[What to work on]
Return the line containing "Task: Click the (pipeline value) caption" and every line after it through the end of the entries below, with no other lines.

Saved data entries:
=== Section Start ===

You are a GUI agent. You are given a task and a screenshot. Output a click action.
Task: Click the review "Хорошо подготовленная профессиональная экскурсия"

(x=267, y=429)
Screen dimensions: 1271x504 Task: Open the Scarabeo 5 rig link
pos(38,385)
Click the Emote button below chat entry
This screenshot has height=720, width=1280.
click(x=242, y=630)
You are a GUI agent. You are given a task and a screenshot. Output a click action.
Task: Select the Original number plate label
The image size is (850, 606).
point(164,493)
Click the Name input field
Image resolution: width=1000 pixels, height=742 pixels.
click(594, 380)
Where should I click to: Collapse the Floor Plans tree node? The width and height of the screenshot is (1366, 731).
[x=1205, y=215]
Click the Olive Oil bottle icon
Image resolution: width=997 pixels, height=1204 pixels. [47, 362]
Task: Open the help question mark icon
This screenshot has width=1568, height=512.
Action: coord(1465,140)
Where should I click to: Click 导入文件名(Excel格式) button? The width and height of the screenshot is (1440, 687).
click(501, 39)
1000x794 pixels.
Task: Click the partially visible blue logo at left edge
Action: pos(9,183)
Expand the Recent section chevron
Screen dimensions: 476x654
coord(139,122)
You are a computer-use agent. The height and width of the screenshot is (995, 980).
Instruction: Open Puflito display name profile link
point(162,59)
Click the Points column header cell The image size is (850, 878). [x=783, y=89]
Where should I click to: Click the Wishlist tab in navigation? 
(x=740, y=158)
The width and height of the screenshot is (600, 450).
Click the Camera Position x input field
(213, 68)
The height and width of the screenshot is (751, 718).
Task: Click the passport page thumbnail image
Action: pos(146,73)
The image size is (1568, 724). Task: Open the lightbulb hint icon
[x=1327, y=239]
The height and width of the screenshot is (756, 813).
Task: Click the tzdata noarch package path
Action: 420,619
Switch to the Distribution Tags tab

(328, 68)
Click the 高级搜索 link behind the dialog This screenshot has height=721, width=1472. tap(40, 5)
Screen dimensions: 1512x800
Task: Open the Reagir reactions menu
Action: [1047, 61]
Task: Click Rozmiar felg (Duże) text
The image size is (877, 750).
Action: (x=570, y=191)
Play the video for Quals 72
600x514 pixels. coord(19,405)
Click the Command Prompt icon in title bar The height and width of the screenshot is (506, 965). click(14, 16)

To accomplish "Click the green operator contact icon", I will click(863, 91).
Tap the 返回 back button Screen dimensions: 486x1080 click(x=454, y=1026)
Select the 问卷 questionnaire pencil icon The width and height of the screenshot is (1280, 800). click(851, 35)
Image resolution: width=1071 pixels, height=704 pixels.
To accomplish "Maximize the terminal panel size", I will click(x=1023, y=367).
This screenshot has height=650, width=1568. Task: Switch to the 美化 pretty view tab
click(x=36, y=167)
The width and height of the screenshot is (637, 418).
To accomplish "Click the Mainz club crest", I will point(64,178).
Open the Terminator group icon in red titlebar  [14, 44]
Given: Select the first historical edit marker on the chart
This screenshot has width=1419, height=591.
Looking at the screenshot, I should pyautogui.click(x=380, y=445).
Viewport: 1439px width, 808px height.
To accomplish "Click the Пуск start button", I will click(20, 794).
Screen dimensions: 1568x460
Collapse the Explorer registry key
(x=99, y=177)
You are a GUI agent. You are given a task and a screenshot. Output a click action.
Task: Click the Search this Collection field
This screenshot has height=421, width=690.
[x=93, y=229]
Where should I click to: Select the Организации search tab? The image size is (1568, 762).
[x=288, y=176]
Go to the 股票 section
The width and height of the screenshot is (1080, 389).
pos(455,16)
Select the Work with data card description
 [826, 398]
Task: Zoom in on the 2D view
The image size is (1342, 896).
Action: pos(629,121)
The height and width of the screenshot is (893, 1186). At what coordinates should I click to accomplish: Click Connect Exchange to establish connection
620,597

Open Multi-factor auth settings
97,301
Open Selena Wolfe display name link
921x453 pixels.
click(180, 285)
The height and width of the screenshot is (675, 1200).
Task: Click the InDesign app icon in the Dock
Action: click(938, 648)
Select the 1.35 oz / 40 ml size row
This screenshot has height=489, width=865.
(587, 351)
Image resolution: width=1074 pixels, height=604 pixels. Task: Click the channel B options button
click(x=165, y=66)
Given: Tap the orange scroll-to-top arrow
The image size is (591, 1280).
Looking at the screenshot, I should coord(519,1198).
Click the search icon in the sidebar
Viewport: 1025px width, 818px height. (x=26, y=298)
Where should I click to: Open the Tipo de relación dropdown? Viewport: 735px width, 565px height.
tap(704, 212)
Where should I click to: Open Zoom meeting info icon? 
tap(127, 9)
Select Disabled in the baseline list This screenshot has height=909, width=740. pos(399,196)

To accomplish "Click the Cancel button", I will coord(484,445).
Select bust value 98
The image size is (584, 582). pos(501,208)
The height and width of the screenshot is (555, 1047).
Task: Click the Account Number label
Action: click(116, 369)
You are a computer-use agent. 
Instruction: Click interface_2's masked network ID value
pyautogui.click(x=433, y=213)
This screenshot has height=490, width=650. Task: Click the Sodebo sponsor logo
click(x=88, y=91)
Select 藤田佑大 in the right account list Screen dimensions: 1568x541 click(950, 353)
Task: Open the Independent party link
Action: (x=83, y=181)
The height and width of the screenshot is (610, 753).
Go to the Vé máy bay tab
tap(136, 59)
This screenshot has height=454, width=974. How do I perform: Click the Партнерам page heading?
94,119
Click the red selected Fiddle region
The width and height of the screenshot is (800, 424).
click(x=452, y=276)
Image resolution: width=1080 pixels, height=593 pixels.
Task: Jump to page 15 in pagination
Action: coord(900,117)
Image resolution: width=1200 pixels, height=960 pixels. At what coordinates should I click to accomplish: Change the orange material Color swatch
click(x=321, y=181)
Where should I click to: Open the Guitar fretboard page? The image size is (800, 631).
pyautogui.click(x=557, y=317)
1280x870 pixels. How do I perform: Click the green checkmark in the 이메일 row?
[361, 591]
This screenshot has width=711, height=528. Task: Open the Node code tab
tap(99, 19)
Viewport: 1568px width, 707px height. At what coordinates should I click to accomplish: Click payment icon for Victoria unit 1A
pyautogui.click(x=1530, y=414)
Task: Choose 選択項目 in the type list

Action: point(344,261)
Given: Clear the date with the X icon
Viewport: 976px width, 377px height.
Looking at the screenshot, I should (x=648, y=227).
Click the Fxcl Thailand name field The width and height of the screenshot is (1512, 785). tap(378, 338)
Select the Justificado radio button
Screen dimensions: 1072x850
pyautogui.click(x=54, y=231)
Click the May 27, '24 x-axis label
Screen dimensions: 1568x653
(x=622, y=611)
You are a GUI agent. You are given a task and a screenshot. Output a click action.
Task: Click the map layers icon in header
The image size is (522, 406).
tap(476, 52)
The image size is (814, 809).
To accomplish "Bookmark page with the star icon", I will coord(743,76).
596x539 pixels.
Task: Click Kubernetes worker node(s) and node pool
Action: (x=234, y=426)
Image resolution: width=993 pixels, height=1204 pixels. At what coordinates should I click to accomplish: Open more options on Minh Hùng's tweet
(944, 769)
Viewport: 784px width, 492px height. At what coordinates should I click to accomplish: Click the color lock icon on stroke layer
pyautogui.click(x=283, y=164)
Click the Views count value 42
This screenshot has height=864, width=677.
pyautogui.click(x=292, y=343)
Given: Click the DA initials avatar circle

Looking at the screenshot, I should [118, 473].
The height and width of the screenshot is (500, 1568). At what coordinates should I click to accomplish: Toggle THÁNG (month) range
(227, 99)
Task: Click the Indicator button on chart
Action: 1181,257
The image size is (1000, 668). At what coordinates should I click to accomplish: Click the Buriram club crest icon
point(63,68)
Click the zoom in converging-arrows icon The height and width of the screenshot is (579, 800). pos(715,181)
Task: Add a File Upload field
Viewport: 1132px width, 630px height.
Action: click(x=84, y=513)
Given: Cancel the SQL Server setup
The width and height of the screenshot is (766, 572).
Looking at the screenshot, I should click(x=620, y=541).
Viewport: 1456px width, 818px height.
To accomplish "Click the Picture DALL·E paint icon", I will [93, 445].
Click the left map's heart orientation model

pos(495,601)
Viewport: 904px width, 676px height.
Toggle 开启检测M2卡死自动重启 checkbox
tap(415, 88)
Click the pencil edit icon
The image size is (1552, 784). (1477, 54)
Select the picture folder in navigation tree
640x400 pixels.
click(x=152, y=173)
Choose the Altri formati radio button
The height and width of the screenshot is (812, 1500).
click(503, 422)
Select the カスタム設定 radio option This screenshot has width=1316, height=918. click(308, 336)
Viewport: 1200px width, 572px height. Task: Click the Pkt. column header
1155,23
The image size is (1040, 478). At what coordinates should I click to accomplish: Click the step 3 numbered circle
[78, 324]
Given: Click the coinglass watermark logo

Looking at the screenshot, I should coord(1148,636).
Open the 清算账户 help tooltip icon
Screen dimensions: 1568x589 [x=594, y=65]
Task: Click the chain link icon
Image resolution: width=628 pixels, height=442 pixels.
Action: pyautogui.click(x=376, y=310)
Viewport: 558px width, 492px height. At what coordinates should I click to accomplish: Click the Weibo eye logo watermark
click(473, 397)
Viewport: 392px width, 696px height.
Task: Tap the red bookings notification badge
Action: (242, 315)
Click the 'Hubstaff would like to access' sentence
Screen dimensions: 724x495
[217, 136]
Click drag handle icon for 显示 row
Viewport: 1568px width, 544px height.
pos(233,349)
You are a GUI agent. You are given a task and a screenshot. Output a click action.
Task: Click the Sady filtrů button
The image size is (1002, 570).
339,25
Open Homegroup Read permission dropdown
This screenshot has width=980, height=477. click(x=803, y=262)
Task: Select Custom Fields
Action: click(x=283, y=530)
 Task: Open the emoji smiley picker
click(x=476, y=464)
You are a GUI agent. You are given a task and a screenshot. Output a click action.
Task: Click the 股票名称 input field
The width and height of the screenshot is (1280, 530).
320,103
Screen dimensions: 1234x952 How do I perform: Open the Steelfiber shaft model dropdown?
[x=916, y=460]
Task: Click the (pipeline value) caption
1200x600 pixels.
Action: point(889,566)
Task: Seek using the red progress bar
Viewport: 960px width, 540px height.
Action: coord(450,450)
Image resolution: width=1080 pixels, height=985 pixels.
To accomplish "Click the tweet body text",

=== Section End ===

[Response to this task]
Task: Click the (pipeline value) caption
1200x600 pixels.
Action: point(889,566)
Task: Seek using the red progress bar
Viewport: 960px width, 540px height.
Action: coord(450,450)
Image resolution: width=1080 pixels, height=985 pixels.
To accomplish "Click the tweet body text",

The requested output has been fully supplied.